Sunday, August 19, 2012

Mon Oncle

Mon Oncle, by Jacques Tati, 1958

The word "delightful" is surely applied to a lot of films, but few embody delight as wholeheartedly as Jacques Tati's gently satirical comedy, Mon Oncle. I think I was probably smiling through the whole film. Winner of the 1958 Best Foreign Language Film Oscar, Mon Oncle is the story of, well, not so much a story as an episodic progression of events, of Monsieur Hulot, played by Tati himself, his signature character. He lives a relaxed life in an old building in a more traditional part of France. He is worshiped as a hero by his nephew, a little boy whose parents take great pride in their ultra-modern, high tech, comically unwelcoming, house of the future. There's a series of events, and a beginning and end, but that simple premise is pretty much the bulk of the story.

Mon Oncle is basically a silent film. There's dialogue, but it's mostly inconsequential. The narrative is carried by elaborate comedy set pieces and sight gags, commenting on, among other things the coldness and lack of function of modern 1950's design, as compared to the warmth and charming inefficiency of the old world. Monsieur Hulot's sister is obsessed with showing off all the pointless flourishes and gadgets of her home to all who visit, eager to impress them and be the envy of her neighborhood with her spitting fish statue, which she noisily turns on whenever somebody walks to the front gate. Her front yard is a labyrinthine series of stones, the lawn is off limits.

Hulot, on the other hand, fumbles through the modern world, never quite in step with it. This is demonstrated as his meddling sister tries to get him out of her son's life by getting him a job and setting him up with a lady. Tati plays Hulot much in the way Buster Keaton played his characters, with a cryptic expression that we the viewer can apply all sorts of emotions to. Is he annoyed or is he just baffled? Or is he amused? He quietly observes, and never seems to judge, or at least is too polite to do so openly.

The comedy set pieces are truly masterful. These aren't big pratfalls and stunts. Tati's physical comedy is much smaller in scale and more mundane. He sets up a plethora of motifs and recurring jokes and then builds them through repetition and slight variation, and they get funnier and funnier as they progress. The timing of the gags are some of the most intricate I've ever seen, and not just the comedic timing of the actors, but also of the world around them. It's like watching a symphony of comedy.

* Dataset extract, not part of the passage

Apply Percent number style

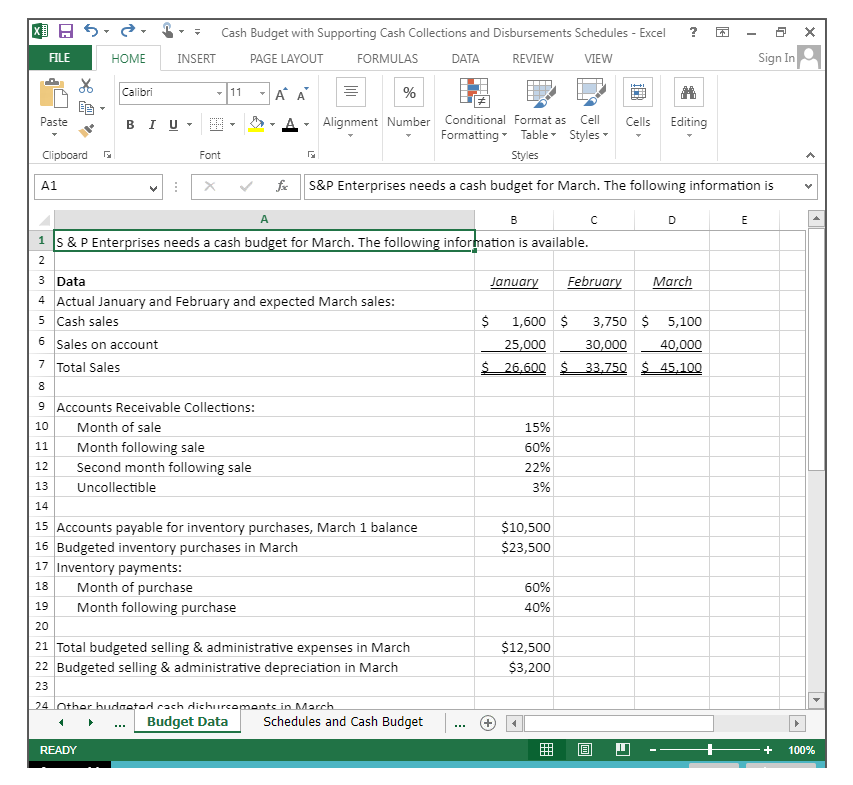pos(408,92)
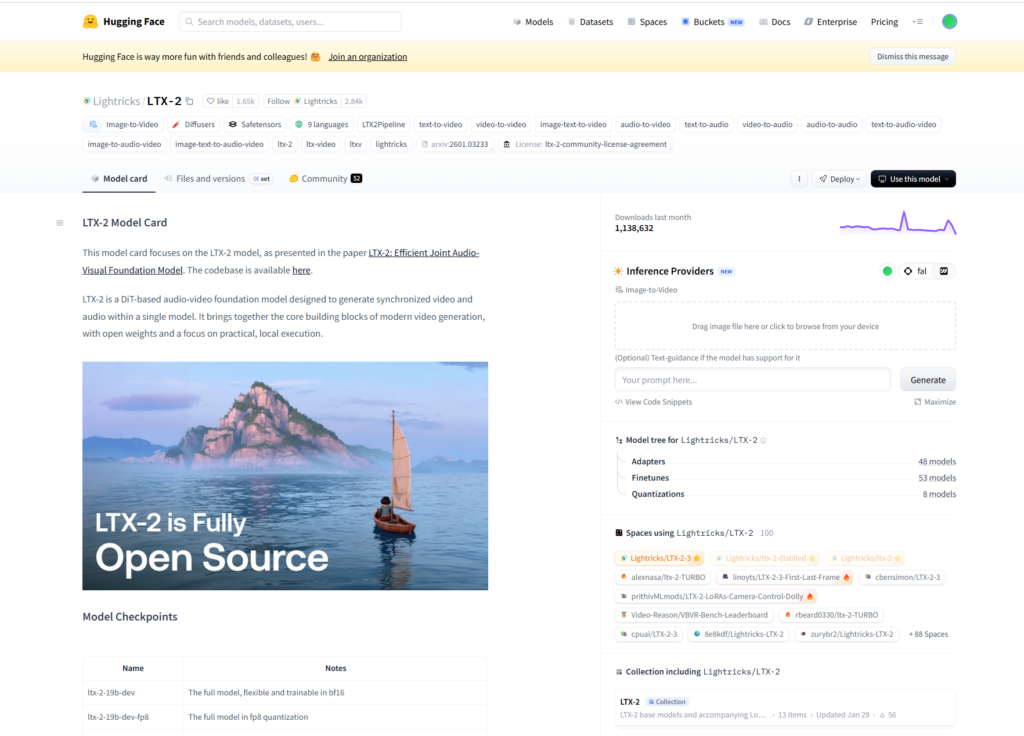Click the info icon next to Model tree
Image resolution: width=1024 pixels, height=736 pixels.
763,440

And speaking of music, the music and sound effects are just as important as the visuals. Tati does some truly incredible stuff with sound. Each location has a theme, and each recurring joke has its own recurring sound effects to go with it.

This is the first of Tati's scant six films I have seen, but I have a feeling I'll be seeking the rest out in the coming months. I think Tati is going to join the ranks of my favorite filmmakers.